China passa a taxar camisinhas para tentar estimular aumento da natalidade
A China passou a cobrar, a partir desta quinta-feira (1º), um imposto de 13% sobre a venda de camisinhas e outros métodos contraceptivos, como pílulas e dispositivos anticoncepcionais. A medida faz parte de um conjunto de ações adotadas pelo governo para tentar reverter a queda na taxa de natalidade do país.
A taxação integra uma reforma do sistema fiscal anunciada no fim de 2025, que eliminou isenções em vigor desde 1994, período em que a China ainda adotava a política do filho único. Em paralelo, o governo passou a conceder benefícios tributários para casamentos, isenção de impostos para serviços de creche e incentivos relacionados ao cuidado com idosos.
O pacote também prevê a ampliação da licença-paternidade e a concessão de bônus financeiros para famílias com filhos. As medidas buscam enfrentar dois desafios centrais: o envelhecimento acelerado da população e a resistência dos jovens em se casar e ter filhos, em um contexto de crescimento econômico mais lento.
Apesar das mudanças, os números seguem preocupantes. Dados oficiais indicam que a população chinesa diminuiu pelo terceiro ano consecutivo. Em 2024, o país registrou 9,54 milhões de nascimentos, aproximadamente metade do total observado uma década antes, mesmo após o relaxamento das regras que limitavam o número de filhos por família.
A decisão de tributar contraceptivos, no entanto, provocou reação negativa nas redes sociais e entre especialistas. Críticos alertam para riscos relacionados à gravidez não planejada, impactos na saúde pública e questionam a eficácia da medida diante dos problemas estruturais enfrentados pelas famílias.

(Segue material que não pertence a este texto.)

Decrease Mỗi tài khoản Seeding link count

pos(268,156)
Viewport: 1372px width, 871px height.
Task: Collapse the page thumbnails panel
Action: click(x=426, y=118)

Segundo um levantamento do Instituto de Pesquisa Populacional YuWa, a China figura entre os países com maior custo para criar crianças. Entre os principais fatores estão as despesas elevadas com educação, as dificuldades de conciliar carreira e maternidade e a instabilidade econômica causada pela crise no setor imobiliário — apontados como os verdadeiros entraves ao aumento da natalidade.